Option Description Default
job.name Same as Samza REQUIRED
job.id Same as Samza 1
job.container.count Number of Docker containers to launch; should be <= maximum tasks based on your stream partitions 1
job.container.image Name and (optional) tag of a Docker container capable of running your Samza Container REQUIRED
job.container.cpus Requested CPUs for each container 1
job.container.ram Required RAM for each container 128Mi
job.container.runas A user:group ID-pair for the container's security context; also accepts user: or :group format N/A
job.container.ports Comma-delimited list of container ports N/A
kubernetes.api.key Key used for BearerToken authentication; if not present, assumes no authentication N/A
kubernetes.api.host Kubernetes API host localhost
kubernetes.api.port Kubernetes API port 9090
kubernetes.api.namespace An existing namespace under which Kubernetes resources will be created default
kubernetes.pod.labels key-value pairs of labels to apply to Pods in the form ``name:value[,name:value,...] N/A
task.state.enabled If enabled, a persistent volume template will be mounted in each container at /samza/state for KV storage true
task.state.storage-class Storage class for KV storage (you should specify SSD if you're using RocksDB) standard
task.state.size Size of storage to request 1Gi

Your Job Image

The incomplete part of this integration is a suitable template for the job.container.image.

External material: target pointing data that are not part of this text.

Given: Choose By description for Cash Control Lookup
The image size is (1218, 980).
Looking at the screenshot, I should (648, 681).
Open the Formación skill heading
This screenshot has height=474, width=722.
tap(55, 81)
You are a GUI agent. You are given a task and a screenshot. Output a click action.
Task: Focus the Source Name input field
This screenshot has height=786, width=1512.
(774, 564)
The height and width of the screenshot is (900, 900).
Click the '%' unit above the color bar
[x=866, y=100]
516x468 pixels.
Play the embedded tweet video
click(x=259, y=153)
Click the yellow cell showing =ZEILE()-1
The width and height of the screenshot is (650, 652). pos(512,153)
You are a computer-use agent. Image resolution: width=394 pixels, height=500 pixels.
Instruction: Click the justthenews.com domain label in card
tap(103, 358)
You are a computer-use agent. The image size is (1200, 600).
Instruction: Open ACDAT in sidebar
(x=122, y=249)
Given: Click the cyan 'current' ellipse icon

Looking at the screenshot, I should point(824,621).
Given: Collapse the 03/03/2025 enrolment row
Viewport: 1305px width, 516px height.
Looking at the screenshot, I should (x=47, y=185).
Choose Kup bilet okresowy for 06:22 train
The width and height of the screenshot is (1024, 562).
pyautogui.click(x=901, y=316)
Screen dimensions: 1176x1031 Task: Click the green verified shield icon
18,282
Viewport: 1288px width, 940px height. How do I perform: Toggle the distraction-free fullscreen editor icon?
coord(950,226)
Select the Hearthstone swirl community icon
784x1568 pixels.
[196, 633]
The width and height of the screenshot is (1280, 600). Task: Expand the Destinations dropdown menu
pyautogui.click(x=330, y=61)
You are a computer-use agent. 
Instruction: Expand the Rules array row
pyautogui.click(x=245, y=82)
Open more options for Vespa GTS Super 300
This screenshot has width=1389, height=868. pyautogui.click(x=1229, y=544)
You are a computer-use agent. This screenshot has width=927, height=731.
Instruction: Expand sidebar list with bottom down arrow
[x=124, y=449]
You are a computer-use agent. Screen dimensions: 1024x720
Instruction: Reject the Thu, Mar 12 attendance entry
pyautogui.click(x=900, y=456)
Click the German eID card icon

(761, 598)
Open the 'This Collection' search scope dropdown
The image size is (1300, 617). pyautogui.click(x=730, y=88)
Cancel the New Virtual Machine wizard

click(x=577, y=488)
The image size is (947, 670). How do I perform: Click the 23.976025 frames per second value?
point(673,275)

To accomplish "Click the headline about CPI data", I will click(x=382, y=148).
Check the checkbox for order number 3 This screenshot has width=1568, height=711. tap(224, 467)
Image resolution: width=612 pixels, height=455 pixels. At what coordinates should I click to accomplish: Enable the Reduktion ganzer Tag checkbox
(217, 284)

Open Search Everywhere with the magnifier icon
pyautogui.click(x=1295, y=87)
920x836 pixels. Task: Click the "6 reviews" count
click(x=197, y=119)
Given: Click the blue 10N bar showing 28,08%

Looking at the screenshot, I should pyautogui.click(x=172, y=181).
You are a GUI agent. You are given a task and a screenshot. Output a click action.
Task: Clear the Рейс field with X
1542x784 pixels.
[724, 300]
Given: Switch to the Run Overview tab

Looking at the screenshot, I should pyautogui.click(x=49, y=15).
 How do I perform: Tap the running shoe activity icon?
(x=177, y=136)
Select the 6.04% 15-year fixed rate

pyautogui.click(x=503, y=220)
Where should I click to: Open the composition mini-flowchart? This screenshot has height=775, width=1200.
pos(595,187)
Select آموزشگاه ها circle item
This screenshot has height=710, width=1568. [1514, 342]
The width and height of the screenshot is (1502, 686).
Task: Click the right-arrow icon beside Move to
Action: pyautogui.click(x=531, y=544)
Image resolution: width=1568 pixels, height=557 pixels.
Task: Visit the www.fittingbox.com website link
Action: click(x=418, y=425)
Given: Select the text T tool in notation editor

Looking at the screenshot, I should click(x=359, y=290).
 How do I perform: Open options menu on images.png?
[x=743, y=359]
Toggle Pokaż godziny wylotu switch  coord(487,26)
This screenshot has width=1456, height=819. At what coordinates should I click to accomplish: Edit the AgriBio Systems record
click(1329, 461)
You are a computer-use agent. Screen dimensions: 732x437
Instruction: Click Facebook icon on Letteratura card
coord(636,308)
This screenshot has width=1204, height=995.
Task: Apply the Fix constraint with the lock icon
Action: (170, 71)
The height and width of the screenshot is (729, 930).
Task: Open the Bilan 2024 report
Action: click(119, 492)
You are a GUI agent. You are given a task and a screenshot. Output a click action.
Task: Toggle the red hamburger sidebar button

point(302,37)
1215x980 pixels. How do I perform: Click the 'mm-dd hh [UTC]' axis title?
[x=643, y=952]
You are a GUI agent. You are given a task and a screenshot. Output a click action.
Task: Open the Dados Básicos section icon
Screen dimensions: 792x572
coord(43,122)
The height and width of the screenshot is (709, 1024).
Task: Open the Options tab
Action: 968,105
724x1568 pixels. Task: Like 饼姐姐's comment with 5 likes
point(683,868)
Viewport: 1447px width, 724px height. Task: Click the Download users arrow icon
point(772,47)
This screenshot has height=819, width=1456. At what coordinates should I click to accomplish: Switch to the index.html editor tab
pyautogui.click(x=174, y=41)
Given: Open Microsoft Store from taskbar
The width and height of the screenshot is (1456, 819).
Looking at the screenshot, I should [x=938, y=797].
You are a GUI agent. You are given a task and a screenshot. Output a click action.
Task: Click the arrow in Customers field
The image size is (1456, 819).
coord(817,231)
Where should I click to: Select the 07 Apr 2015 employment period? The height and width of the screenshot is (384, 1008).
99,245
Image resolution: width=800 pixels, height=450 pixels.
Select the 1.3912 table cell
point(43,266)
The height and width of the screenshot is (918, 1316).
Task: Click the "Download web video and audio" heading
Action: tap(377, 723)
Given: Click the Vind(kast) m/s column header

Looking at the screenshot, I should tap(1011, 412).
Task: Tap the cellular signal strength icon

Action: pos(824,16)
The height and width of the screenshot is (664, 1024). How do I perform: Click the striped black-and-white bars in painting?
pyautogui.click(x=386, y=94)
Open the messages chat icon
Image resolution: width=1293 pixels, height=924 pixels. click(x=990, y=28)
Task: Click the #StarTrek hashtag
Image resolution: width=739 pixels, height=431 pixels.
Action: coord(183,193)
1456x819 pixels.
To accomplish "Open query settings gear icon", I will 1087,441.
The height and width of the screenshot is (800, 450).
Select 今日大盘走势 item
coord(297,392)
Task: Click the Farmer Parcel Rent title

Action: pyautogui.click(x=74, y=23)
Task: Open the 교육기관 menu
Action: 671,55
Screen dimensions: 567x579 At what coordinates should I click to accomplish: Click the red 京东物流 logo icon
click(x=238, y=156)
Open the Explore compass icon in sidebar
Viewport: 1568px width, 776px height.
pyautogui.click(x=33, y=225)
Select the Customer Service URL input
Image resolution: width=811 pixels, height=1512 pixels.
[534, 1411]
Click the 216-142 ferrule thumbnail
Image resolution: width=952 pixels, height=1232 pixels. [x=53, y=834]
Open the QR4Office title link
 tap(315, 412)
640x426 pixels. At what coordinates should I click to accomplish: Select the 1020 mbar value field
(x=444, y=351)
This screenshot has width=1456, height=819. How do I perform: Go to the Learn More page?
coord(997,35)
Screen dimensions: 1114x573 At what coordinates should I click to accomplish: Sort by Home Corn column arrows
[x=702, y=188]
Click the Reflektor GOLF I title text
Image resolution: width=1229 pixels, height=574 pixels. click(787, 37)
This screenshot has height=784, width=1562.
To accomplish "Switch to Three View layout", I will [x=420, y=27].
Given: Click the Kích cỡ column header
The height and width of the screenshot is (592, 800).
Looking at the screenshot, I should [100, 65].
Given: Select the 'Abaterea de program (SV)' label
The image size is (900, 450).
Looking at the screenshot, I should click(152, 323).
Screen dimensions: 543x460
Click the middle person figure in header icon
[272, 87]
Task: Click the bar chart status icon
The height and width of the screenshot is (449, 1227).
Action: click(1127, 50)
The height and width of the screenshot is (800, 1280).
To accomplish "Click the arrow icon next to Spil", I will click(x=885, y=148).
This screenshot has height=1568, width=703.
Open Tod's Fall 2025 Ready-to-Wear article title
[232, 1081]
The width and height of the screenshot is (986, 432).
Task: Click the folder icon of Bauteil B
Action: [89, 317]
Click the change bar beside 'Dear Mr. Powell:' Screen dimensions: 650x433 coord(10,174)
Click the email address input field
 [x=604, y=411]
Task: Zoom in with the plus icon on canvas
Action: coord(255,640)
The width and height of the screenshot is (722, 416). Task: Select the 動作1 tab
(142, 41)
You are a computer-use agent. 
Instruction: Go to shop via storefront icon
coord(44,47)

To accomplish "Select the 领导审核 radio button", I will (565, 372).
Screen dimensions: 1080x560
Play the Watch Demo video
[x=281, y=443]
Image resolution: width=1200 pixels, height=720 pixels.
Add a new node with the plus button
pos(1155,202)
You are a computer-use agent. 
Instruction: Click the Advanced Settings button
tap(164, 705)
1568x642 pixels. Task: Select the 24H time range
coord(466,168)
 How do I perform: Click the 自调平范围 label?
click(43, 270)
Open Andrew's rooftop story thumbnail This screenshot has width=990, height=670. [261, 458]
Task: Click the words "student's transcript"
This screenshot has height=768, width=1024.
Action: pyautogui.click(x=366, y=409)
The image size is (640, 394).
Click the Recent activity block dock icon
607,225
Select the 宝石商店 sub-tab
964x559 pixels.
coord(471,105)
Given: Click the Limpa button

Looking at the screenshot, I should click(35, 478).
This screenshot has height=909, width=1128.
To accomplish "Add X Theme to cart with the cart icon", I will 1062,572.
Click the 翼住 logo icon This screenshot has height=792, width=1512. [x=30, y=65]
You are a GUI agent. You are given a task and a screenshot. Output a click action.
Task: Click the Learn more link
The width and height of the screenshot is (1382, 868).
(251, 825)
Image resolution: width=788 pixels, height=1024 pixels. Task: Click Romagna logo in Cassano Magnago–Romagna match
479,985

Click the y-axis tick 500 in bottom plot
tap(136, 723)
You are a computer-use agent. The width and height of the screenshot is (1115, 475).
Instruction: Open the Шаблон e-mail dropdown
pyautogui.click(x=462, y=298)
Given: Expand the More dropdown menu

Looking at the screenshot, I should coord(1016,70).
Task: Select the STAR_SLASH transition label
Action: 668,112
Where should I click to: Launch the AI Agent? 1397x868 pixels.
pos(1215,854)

My current thoughts on this are:

  1. We likely want to use LocalContainerRunner with run-container.sh as an entrypoint.
  2. This would also require a coordinator, likely in the form of ZkJobCoordinator.
  3. KubernetesJob could configure the coordinator container generically, isolating job.container.image as the user's only responsibility
  4. KubernetesJob already exports SAMZA_CONTAINER_ID and SAMZA_COORDINATOR_SYSTEM_CONFIG which should be sufficient to bootstrap the components in (1) and (2)

Hopefully with some guidance from the Samza developers, I can complete the low-level API integration. Until then, I recommend (and will be using) the high-level API that abstracts most of these details.

Running High-level Applications

By comparison, using the high-level StreamApplication API is considerably simpler. There's actually very little to it: just package the application in a way that can be executed and deploy it using StatefulSet directly, instead of via the KubernetesJob.

Running gradle dockerDistTar will produce a folder example/build/docker which contains a Dockerfile and everything necessary to run the example application in Kubernetes. Running gradle dockerBuildImage will install said image locally, at which point you can run kubectl create -f example/k8s/app.yaml

Warning

If you're planning to use the KV store with a volume mount, keep in mind that Samza hard-codes the location to {user.dir}/state. The combination of the generated Docker image and app.yaml mount point works because the image runs the application from / and the mount point is /state.

License

Licensed under the Apache License, Version 2.0.